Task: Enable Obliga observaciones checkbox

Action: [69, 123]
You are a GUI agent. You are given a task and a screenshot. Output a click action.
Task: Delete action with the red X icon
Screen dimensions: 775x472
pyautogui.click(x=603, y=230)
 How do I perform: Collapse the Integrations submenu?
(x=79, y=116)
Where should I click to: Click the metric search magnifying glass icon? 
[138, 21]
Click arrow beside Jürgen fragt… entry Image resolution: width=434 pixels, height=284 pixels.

------------------------------

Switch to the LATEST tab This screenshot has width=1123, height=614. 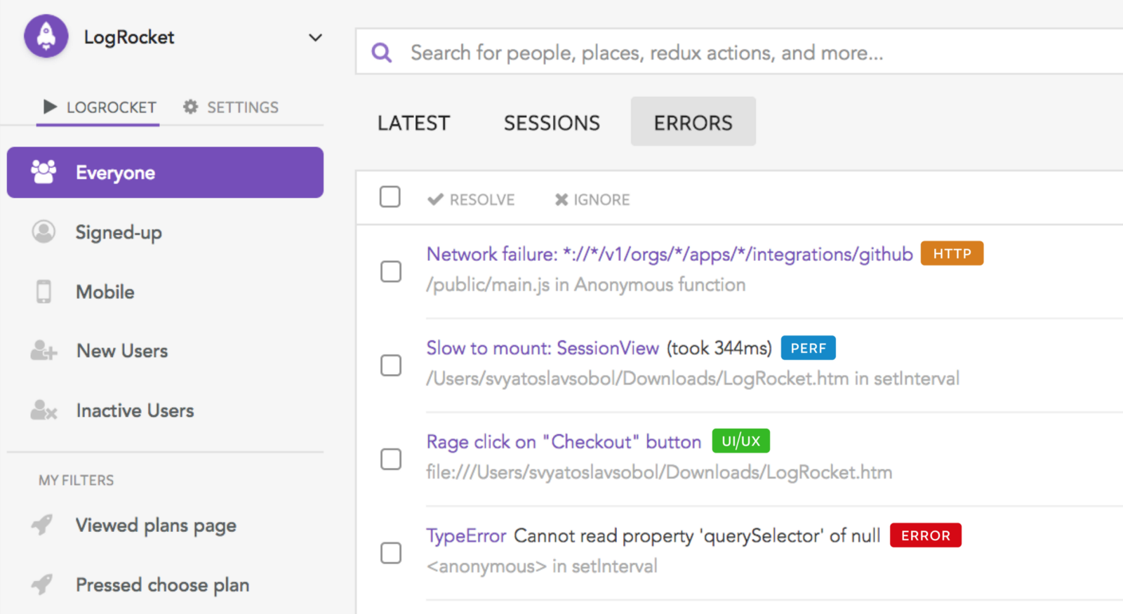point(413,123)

------------------------------

» EXERCISE REQUIREMENTS:
Copy out, word for word, the lines starting with the one that contains "Task: Enable Obliga observaciones checkbox" and ending with the one that contains "Click arrow beside", including both of those lines.

» THE SOLUTION:
Task: Enable Obliga observaciones checkbox

Action: [69, 123]
You are a GUI agent. You are given a task and a screenshot. Output a click action.
Task: Delete action with the red X icon
Screen dimensions: 775x472
pyautogui.click(x=603, y=230)
 How do I perform: Collapse the Integrations submenu?
(x=79, y=116)
Where should I click to: Click the metric search magnifying glass icon? 
[138, 21]
Click arrow beside Jürgen fragt… entry Image resolution: width=434 pixels, height=284 pixels.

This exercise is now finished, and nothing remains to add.